| TEXT SECTION |
Prosthetics are complicated, highly personal things. They must often be crafted and customized precisely to suit the individual. Additive manufacturing is proving a useful tool in this arena, as demonstrated by a new 3D printed nose design developed at Swansea University. And a bonus? It’s vegan, too!
Often, cartilage from the ribcage is used when reconstructing a patient’s nose. However, this procedure is invasive and can lead to health complications. Instead, a nanocellulose hydrogel made from pulped softwood, combined with hyaluronic acid, may be a viable printable material for creating a scaffold for cartilage cells. The patients own cartilage cells can be used to populate the scaffold, essentially growing a new nose structure from scratch. The technique won’t just be limited to nose reconstructions, either. It could also help to recreate other cartilage-based structures, such as the ear.
As with all new medical technologies, the road ahead is long. Prime concerns involve whether the material is properly bio-compatible, particularly where the immune system is concerned. However, the basic idea is one that’s being pursued in earnest by researchers around the world, whether for cosmetic purposes or to grow entire organs. As always, if you’re secretly 3D printing functional gallbladders in your basement, don’t hesitate to drop us a line.
13 thoughts on “3D Printed Artificial Nose Is Totally Vegan”
I want to feed your fingertips to the wolverines
I certainly hope that isn’t the finished nose.
… don’t worry … it’ll eventually grow on you …
Tycho Brahe rejoices!
Unless you’re going to eat it I don’t think it’s vegan.
Except that Veganism isn’t about edibility, it’s about the raw materials and processes not being ethically and morally sourced or carried out. The principal is animals are being taken advantage of without consent (e.g. Milk and Honey) and/or the product impacts their environment (e.g. Palm oil and Orangutans). There are other products like “Vegan” leather made from pineapple leaves or types of succulents.
You have identified the joke
If frequent wood dust exposure is a nasal cancer risk over time, I’m not sure wood pulp for a permanent nose replacement is a fantastic idea at all.

| GIVEN DATA |
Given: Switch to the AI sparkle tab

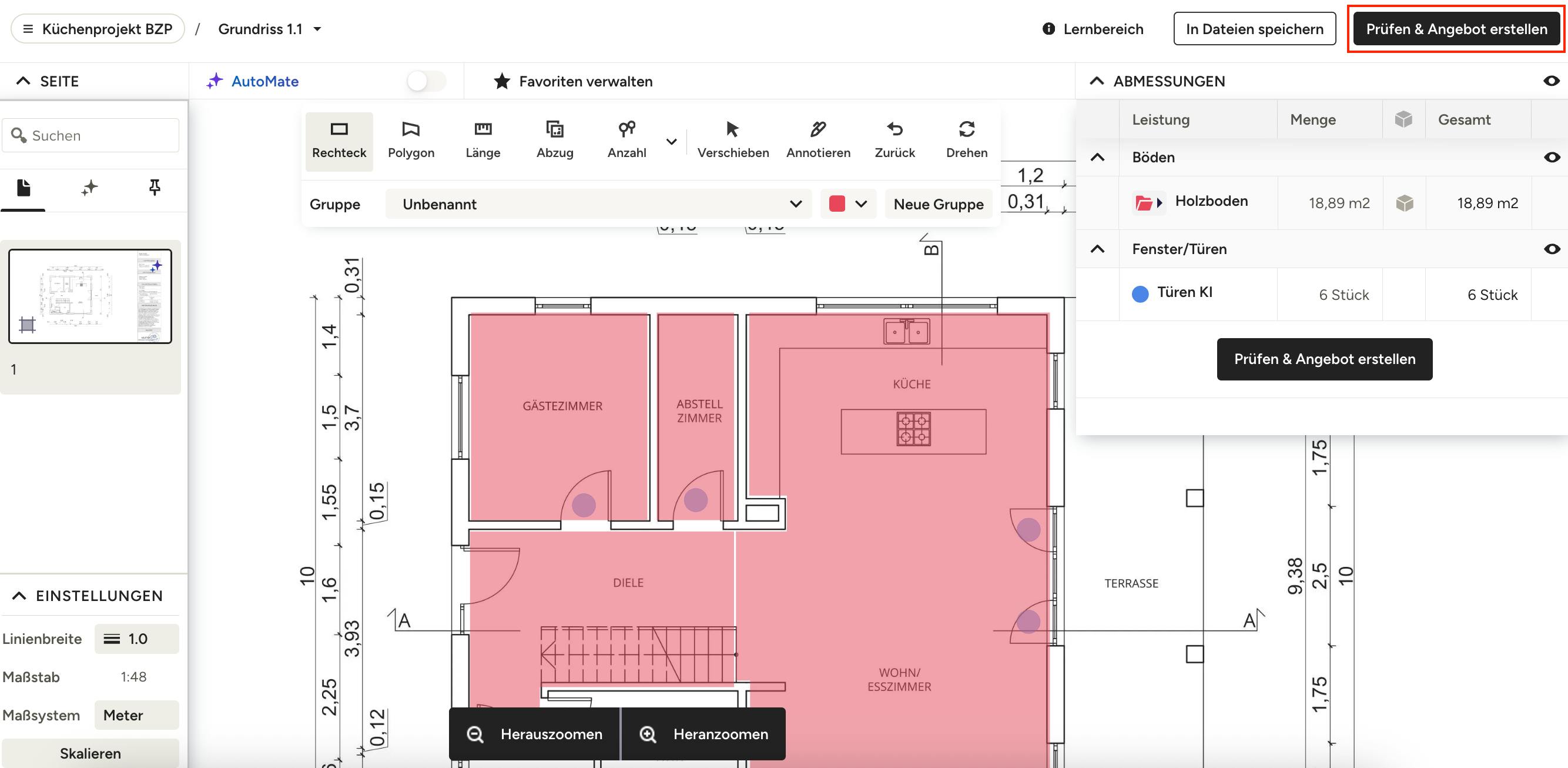Looking at the screenshot, I should click(89, 187).
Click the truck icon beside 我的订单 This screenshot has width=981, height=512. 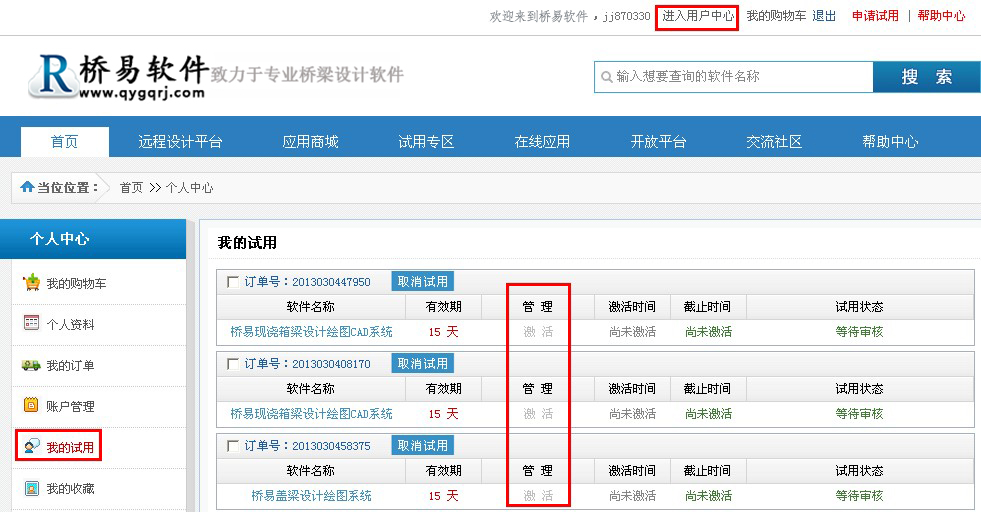[x=31, y=365]
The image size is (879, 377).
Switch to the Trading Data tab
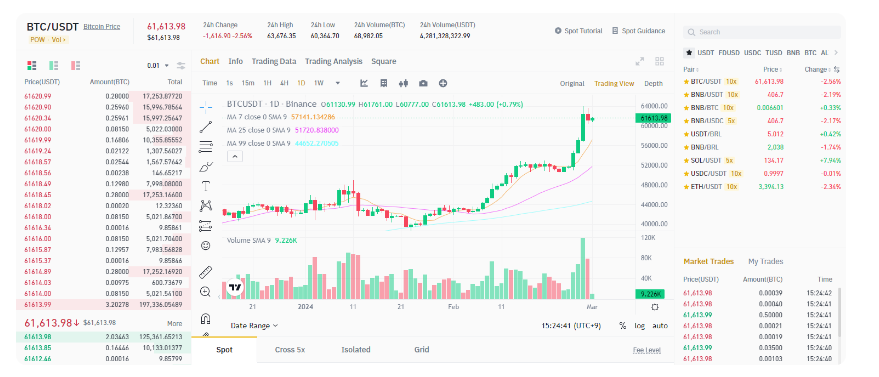pyautogui.click(x=274, y=62)
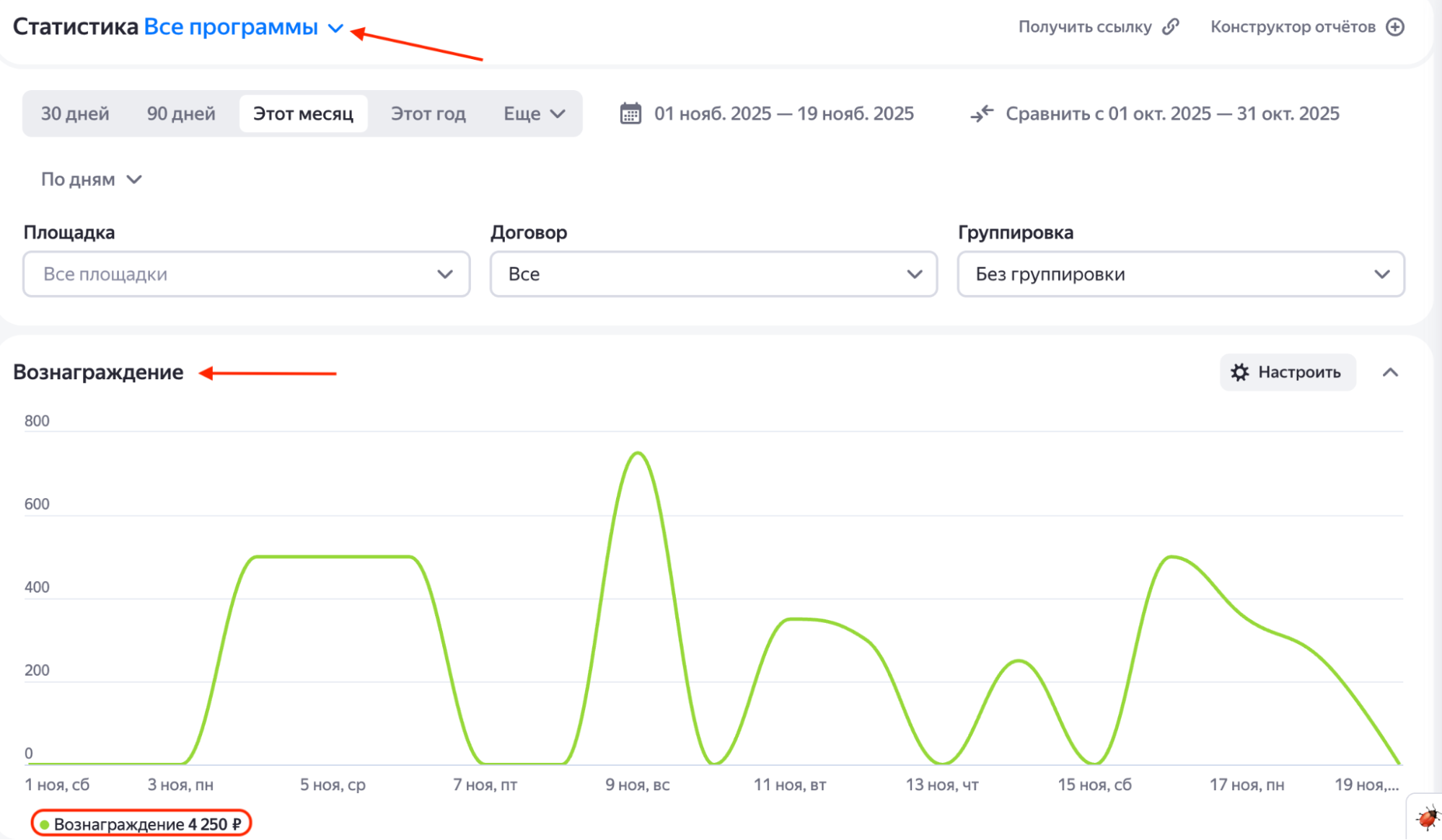Click the green legend dot for Вознаграждение
Image resolution: width=1442 pixels, height=840 pixels.
pyautogui.click(x=45, y=824)
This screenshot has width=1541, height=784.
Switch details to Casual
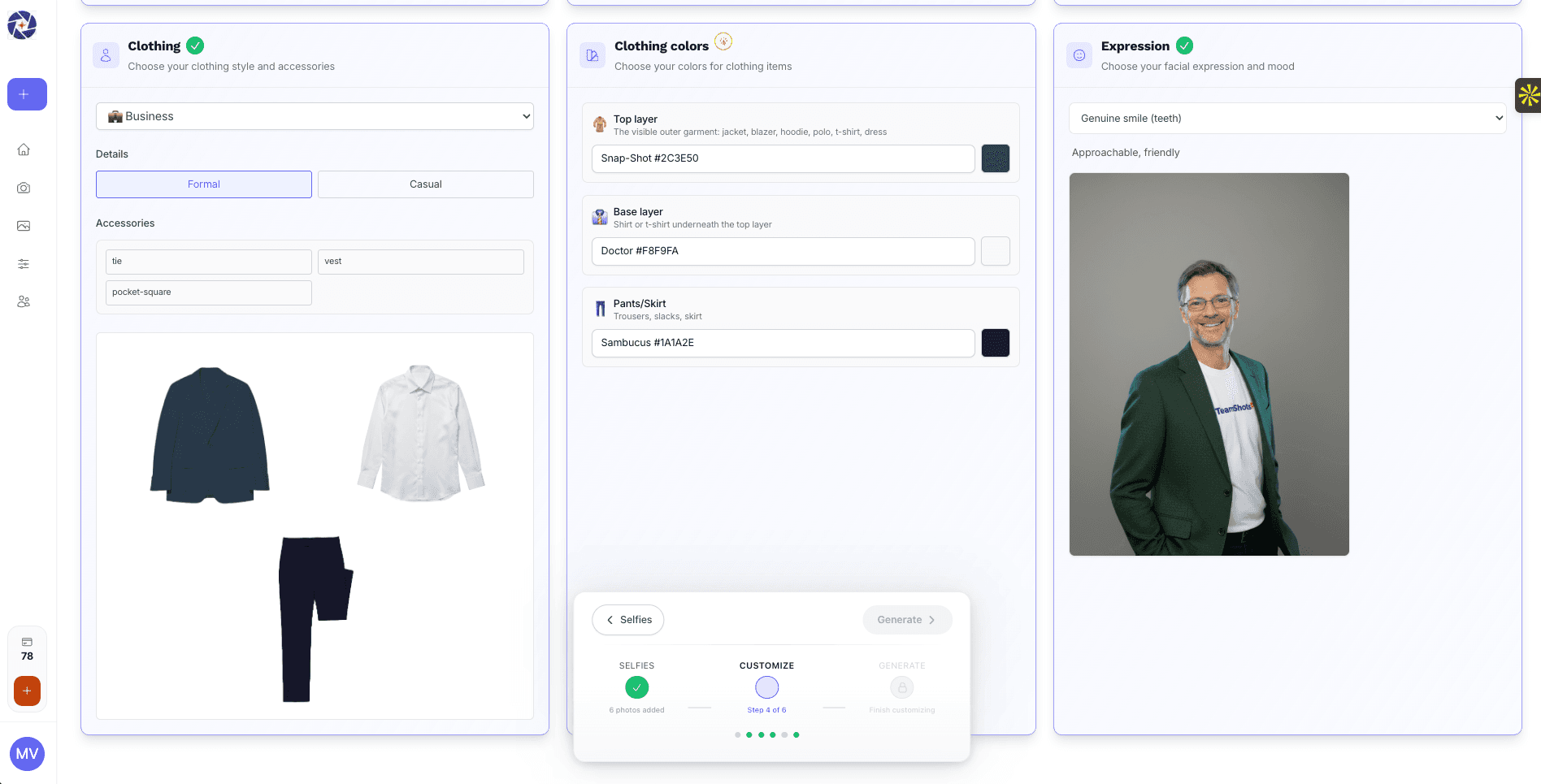pyautogui.click(x=425, y=184)
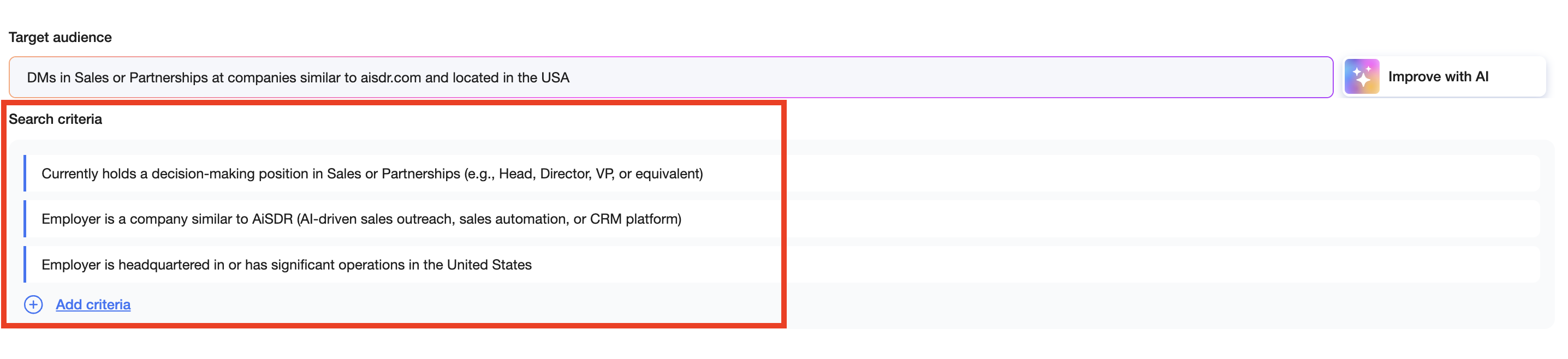Screen dimensions: 1568x359
Task: Focus the Target audience text field
Action: 671,77
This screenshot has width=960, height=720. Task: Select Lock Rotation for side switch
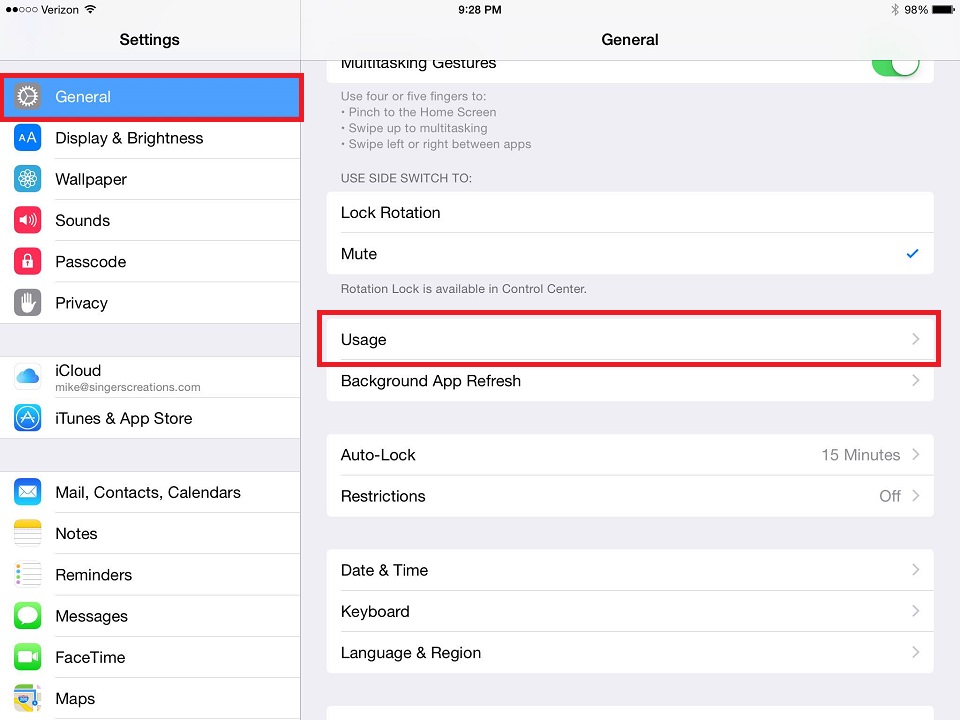pyautogui.click(x=630, y=212)
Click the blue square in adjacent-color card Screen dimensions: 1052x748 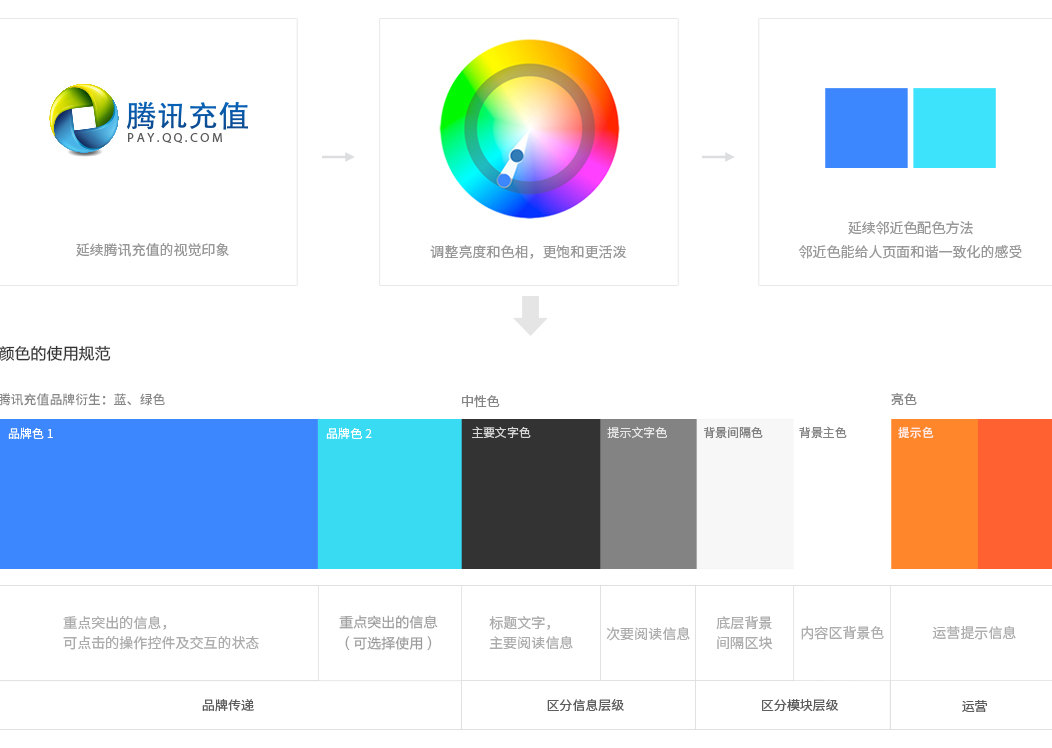(x=866, y=128)
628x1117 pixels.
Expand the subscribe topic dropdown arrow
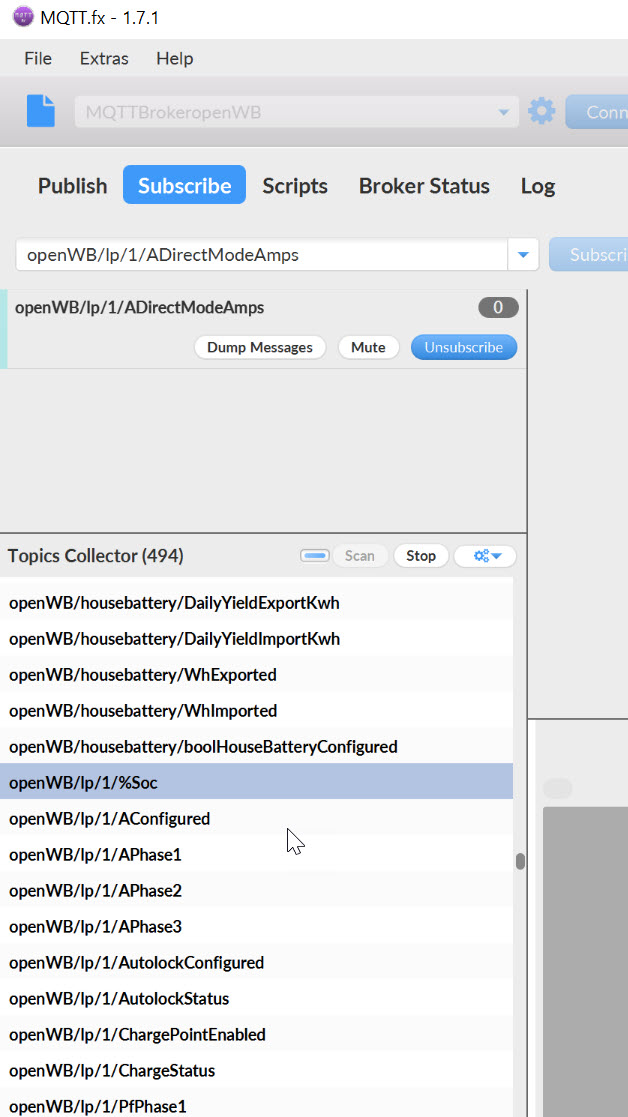point(523,255)
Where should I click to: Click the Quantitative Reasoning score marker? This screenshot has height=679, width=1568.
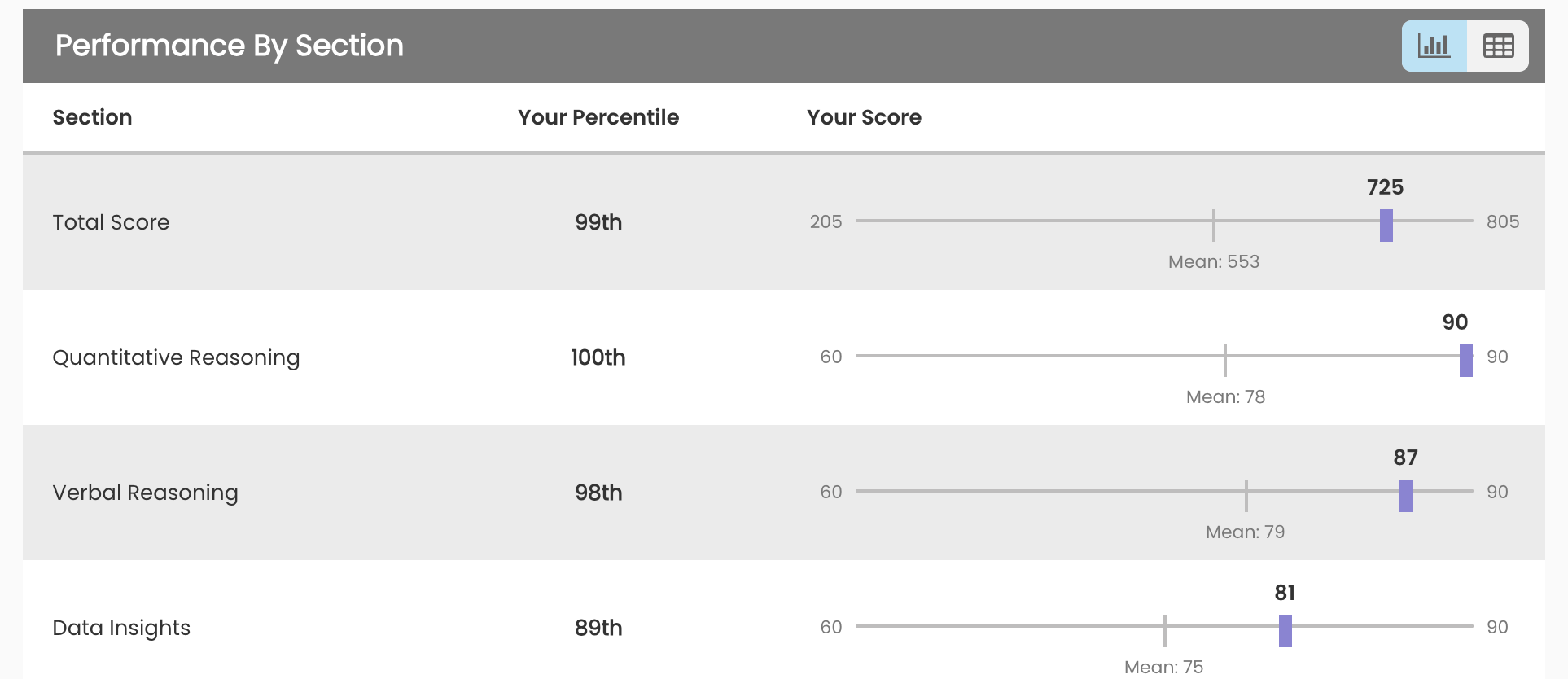click(1466, 358)
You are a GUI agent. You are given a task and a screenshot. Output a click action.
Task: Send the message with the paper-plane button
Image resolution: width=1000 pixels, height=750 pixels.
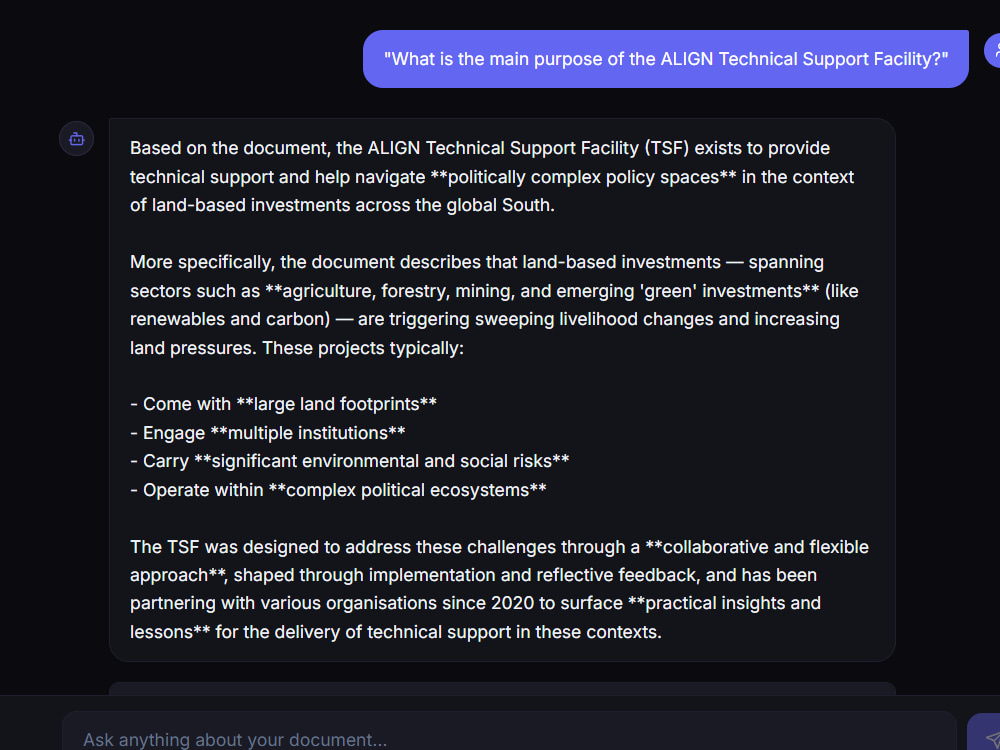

| GOAL OF THE EXERCISE |
Please write out the whole 3D printed nose text again, word for word, with nothing changed.

| RESPONSE |
Prosthetics are complicated, highly personal things. They must often be crafted and customized precisely to suit the individual. Additive manufacturing is proving a useful tool in this arena, as demonstrated by a new 3D printed nose design developed at Swansea University. And a bonus? It’s vegan, too!
Often, cartilage from the ribcage is used when reconstructing a patient’s nose. However, this procedure is invasive and can lead to health complications. Instead, a nanocellulose hydrogel made from pulped softwood, combined with hyaluronic acid, may be a viable printable material for creating a scaffold for cartilage cells. The patients own cartilage cells can be used to populate the scaffold, essentially growing a new nose structure from scratch. The technique won’t just be limited to nose reconstructions, either. It could also help to recreate other cartilage-based structures, such as the ear.
As with all new medical technologies, the road ahead is long. Prime concerns involve whether the material is properly bio-compatible, particularly where the immune system is concerned. However, the basic idea is one that’s being pursued in earnest by researchers around the world, whether for cosmetic purposes or to grow entire organs. As always, if you’re secretly 3D printing functional gallbladders in your basement, don’t hesitate to drop us a line.
13 thoughts on “3D Printed Artificial Nose Is Totally Vegan”
I want to feed your fingertips to the wolverines
I certainly hope that isn’t the finished nose.
… don’t worry … it’ll eventually grow on you …
Tycho Brahe rejoices!
Unless you’re going to eat it I don’t think it’s vegan.
Except that Veganism isn’t about edibility, it’s about the raw materials and processes not being ethically and morally sourced or carried out. The principal is animals are being taken advantage of without consent (e.g. Milk and Honey) and/or the product impacts their environment (e.g. Palm oil and Orangutans). There are other products like “Vegan” leather made from pineapple leaves or types of succulents.
You have identified the joke
If frequent wood dust exposure is a nasal cancer risk over time, I’m not sure wood pulp for a permanent nose replacement is a fantastic idea at all.